RVTs everywhere impress and amaze me. I have watched Seneca grads go on to become leaders, speakers, specialists, adventurers, artists, mentors, writers, athletes, musicians, travellers, volunteers, and parents.
The world is a better place because of RVTs!

 

OAVT: One of the organizations you volunteer for is the Ontario Turtle Conservation Centre. Why is this organization so close to your heart?

Julie: My good friend and former office mate, Dr. Sue Carstairs, is so passionate about turtles; you couldn’t possibly share a desk with her and not be bitten by the bug. Such fascinating creatures, prehistoric almost, and designed with such a will to survive despite their diminishing habitat and unfortunate confrontations with motor vehicles.
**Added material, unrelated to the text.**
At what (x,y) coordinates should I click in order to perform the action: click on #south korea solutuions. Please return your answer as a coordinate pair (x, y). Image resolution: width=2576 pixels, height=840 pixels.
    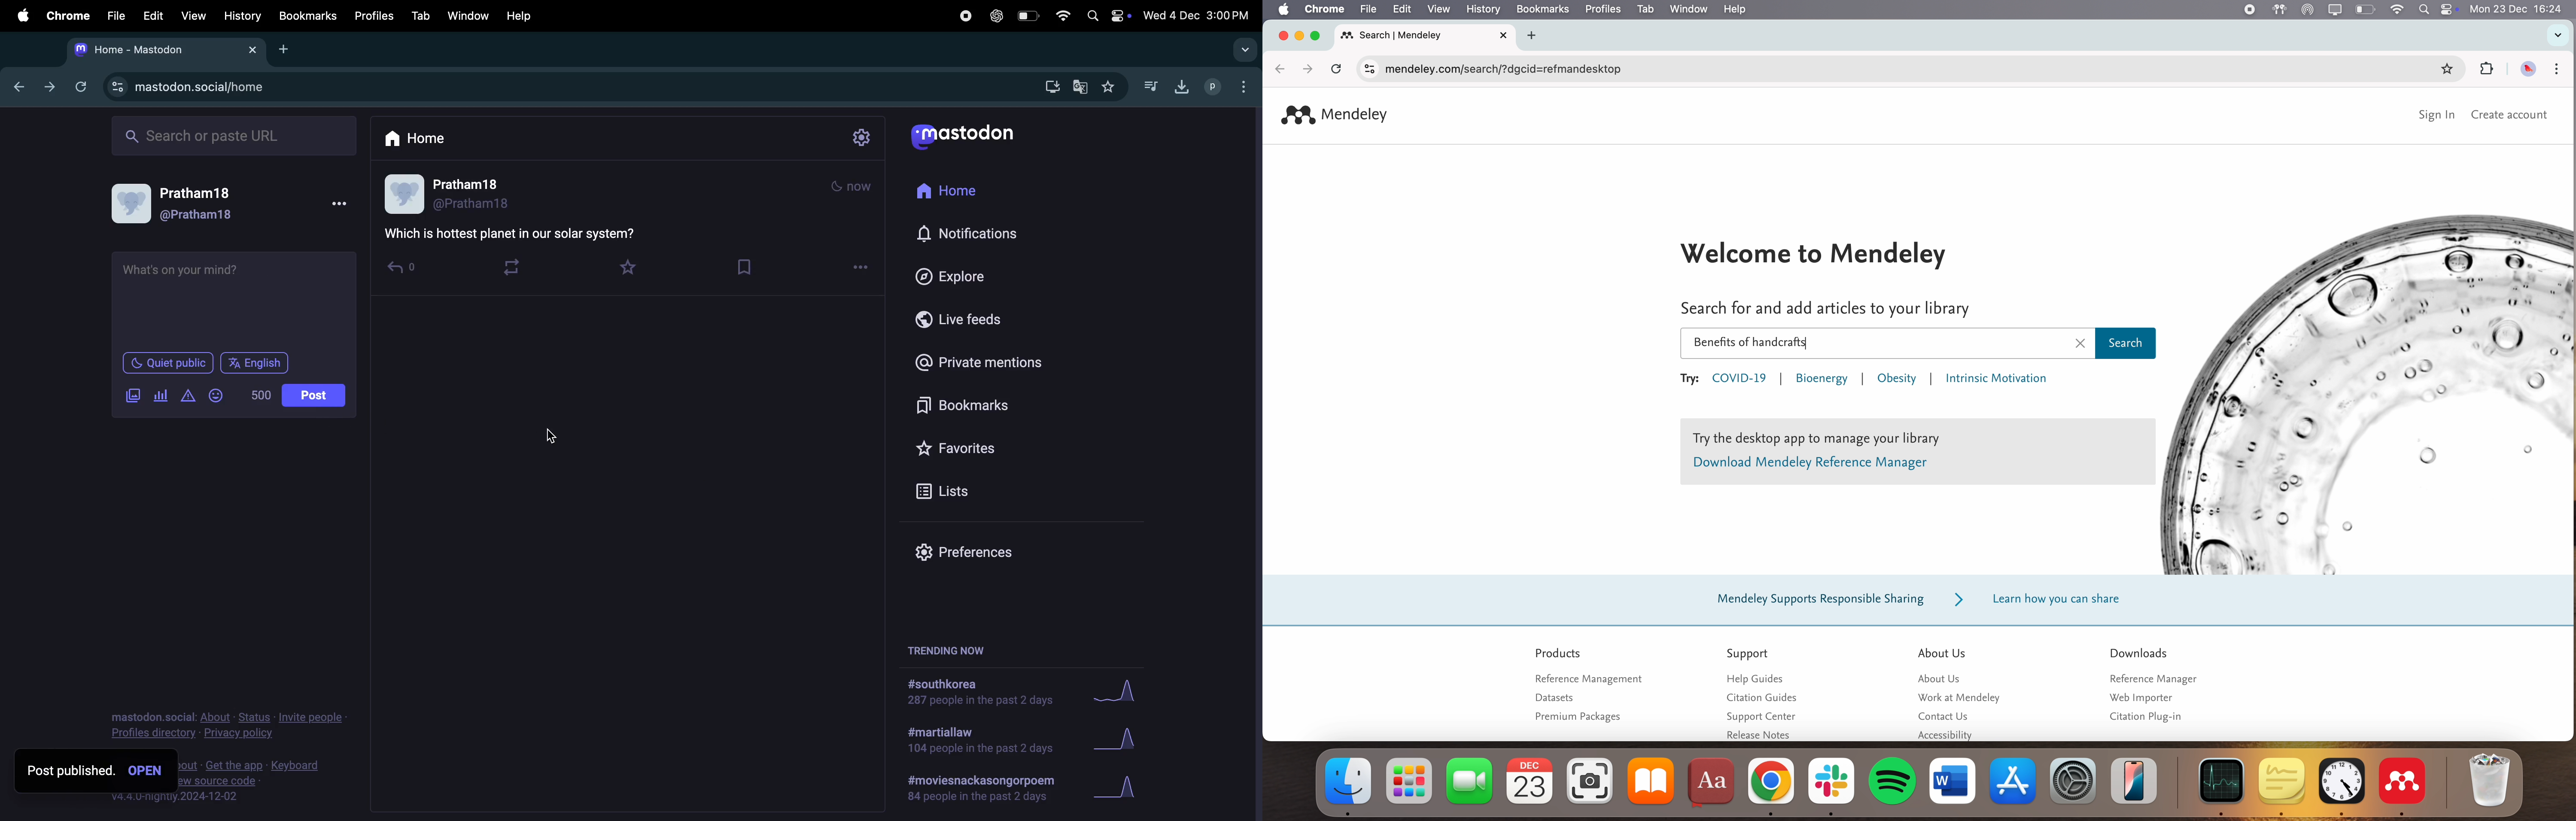
    Looking at the image, I should click on (985, 694).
Dr. Sue Carstairs has recently been recognized by the Ontario Government as an individual showing leadership in the area of conservation. Dr. Carstairs is taking a break from her teaching at Seneca, in order to concentrate more of her efforts on saving turtles. She always welcomes volunteers so please contact the Ontario Turtle Conservation Centre for donations of time or money.
This was my first summer as a responder for turtle trauma victims, and it was a rather sad one. I’m only certain that one of the dozen or so turtles I treated actually survived. I encourage many more interested RVTs to please get involved.